Was ist evidenzbasiert in der Onkologie? |
Sehr viele Patienten wollen ihre Selbstheilungskräfte unterstützen und sich in der Krankheit selbst stärken. Dabei helfen ihnen Rituale sowie Verfahren der Komplementärmedizin. / Foto: Getty Images/RichLegg
Das medizinische Wörterbuch Pschyrembel definiert Komplementärmedizin als einen Teilbereich der Medizin, der »diagnostische und therapeutische Verfahren umfasst, die ergänzend zur klassischen Schulmedizin eingesetzt werden« (1). Dass sich komplementärmedizinische Verfahren (CAM: Complementary and Alternative Medicine) in den letzten Jahren zunehmend zu einem integralen Bestandteil der onkologischen Therapie entwickeln, wird auch in der Bezeichnung »Integrative Onkologie« deutlich. Dies ist ein patientenzentriertes, evidenzinformiertes Gebiet der Krebstherapie, das komplementärmedizinische Verfahren begleitend zu den konventionellen Krebs¬therapien einsetzt (2).

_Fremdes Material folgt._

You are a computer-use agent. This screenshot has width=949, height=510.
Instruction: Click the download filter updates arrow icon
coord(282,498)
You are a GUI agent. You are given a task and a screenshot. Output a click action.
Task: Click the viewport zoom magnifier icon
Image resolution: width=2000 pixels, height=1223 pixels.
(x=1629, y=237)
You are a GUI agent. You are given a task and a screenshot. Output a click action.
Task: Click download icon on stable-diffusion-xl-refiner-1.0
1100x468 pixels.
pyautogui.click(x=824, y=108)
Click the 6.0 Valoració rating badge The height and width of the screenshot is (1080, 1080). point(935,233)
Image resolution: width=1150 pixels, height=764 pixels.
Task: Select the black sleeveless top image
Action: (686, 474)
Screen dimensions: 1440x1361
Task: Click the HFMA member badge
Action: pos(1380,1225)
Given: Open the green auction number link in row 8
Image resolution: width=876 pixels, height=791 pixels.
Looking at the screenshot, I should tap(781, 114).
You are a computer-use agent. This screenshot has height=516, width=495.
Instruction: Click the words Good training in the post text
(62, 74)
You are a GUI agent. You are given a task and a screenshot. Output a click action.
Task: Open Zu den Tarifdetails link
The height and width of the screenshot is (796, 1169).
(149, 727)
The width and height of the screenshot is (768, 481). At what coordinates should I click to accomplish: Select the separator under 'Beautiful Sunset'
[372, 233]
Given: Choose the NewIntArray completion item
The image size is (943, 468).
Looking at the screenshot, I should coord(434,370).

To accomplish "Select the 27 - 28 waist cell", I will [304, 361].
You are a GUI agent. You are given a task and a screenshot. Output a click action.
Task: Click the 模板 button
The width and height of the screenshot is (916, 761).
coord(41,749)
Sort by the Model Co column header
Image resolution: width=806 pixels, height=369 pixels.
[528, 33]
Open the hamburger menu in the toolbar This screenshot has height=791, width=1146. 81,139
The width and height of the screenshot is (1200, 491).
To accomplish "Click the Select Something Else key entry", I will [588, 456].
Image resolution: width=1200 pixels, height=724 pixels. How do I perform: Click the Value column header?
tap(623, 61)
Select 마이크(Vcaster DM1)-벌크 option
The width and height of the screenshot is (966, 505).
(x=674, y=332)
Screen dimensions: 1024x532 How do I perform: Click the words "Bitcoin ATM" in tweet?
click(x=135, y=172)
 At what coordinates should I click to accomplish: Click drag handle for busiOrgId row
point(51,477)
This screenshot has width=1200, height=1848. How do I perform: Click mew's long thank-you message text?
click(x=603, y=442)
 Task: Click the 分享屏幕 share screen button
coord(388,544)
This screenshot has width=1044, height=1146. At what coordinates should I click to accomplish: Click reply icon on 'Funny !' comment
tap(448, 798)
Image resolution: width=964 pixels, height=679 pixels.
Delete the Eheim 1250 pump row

Krebspatienten, die CAM anwenden, haben häufig die Erwartung, dass diese Verfahren ihre eigenen Kräfte und das Immunsystem stärken und sie dabei unterstützen, selbst etwas für sich tun zu können (3). Tatsächlich wendet fast die Hälfte aller Tumorpatienten in Deutschland (42 Prozent) mindestens ein solches Verfahren an (4). Allerdings informiert rund ein Viertel der Patienten ihre behandelnden Ärzte nicht darüber (5). Zudem besteht bei fast einem Drittel der Anwender ein mögliches Risiko für Wechselwirkungen zwischen der konventionellen Tumortherapie und komplementärmedizinischen Verfahren (6).
Diese Zahlen machen deutlich, dass der Bedarf für die Anwendung von CAM bei Krebspatienten hoch ist. Andererseits besteht sowohl bei den Patienten als auch bei den Personenkreisen, die an ihrer Behandlung beteiligt sind, oft eine große Unsicherheit, die nicht zuletzt auch auf mangelnder Kenntnis der Wirksamkeit und Sicherheit dieser Therapieverfahren beruht.
Foto: Getty Images/Isaac Lane Koval/Corbis/VCG
Ein elf Jahre altes Mädchen erhielt wegen eines Rückfalls einer behandelten akuten lymphatischen B-Zell-Leukämie eine Induktionschemotherapie. Dabei entwickelte das Mädchen Krampfanfälle, die mit Valproinsäure verhindert werden sollten. Auf Nachfrage berichten die Eltern, dass das Kind zusätzlich Vitamine und frei verkäufliche Medikamente bekomme.
Es handelte sich um ein Nahrungsergänzungsmittel, das eine Kombination aus Extrakten von Johanniskraut und Griechischem Bergtee zusammen mit Magnesium enthielt. Zusätzlich erhielt das Mädchen ein Vitamin-C-Präparat, das mit Quercetin, Rutin und oligomeren Proanthocyanidinen (OPC) aus Traubenkernextrakt angereichert war. Weiterhin standen Präparate mit Magnesium, Zink und Vitamin D auf der Einnahmeliste.
Doch welche Beschwerden sollten die Mittel lindern? Präparate mit Grünem Bergtee, Johanniskraut und Magnesium sollen kognitive Fähigkeiten steigern, Müdigkeit und Erschöpfung, Schlafstörungen und Schlaflosigkeit, Unruhe und Stimmungsschwankungen lindern sowie ein gesundes Immunsystem erhalten. Letzteres trifft auch auf das Vitamin-C-Präparat zu.
Für keines der beiden Präparate liegen positive Empfehlungen zur Anwendung in der komplementären Tumortherapie vor. Das Interaktionsrisiko lässt sich nicht eindeutig abschätzen; für Zubereitungen aus Grünem Bergtee existieren nahezu keine Untersuchungen dazu. Um das Interaktionsrisiko mit Johanniskrautextrakt abschätzen zu können, wäre der Gehalt an Hyperforin wichtig. Da es sich um ein Nahrungsergänzungsmittel handelt, ist weder der Extrakt charakterisiert noch eine Standardisierung auf den Hauptinhaltsstoff Hypericin angegeben. Beim Vitamin-C-Präparat ist die Menge an Quercetin und Rutin zwar angegeben; es fehlen aber Untersuchungen zur Bioverfügbarkeit der Inhaltsstoffe und damit die zu erreichenden Wirkstoffkonzentrationen im Blut. Diese sind aber wichtig, um die Relevanz möglicher Hemmeffekte dieser Substanzen abschätzen zu können.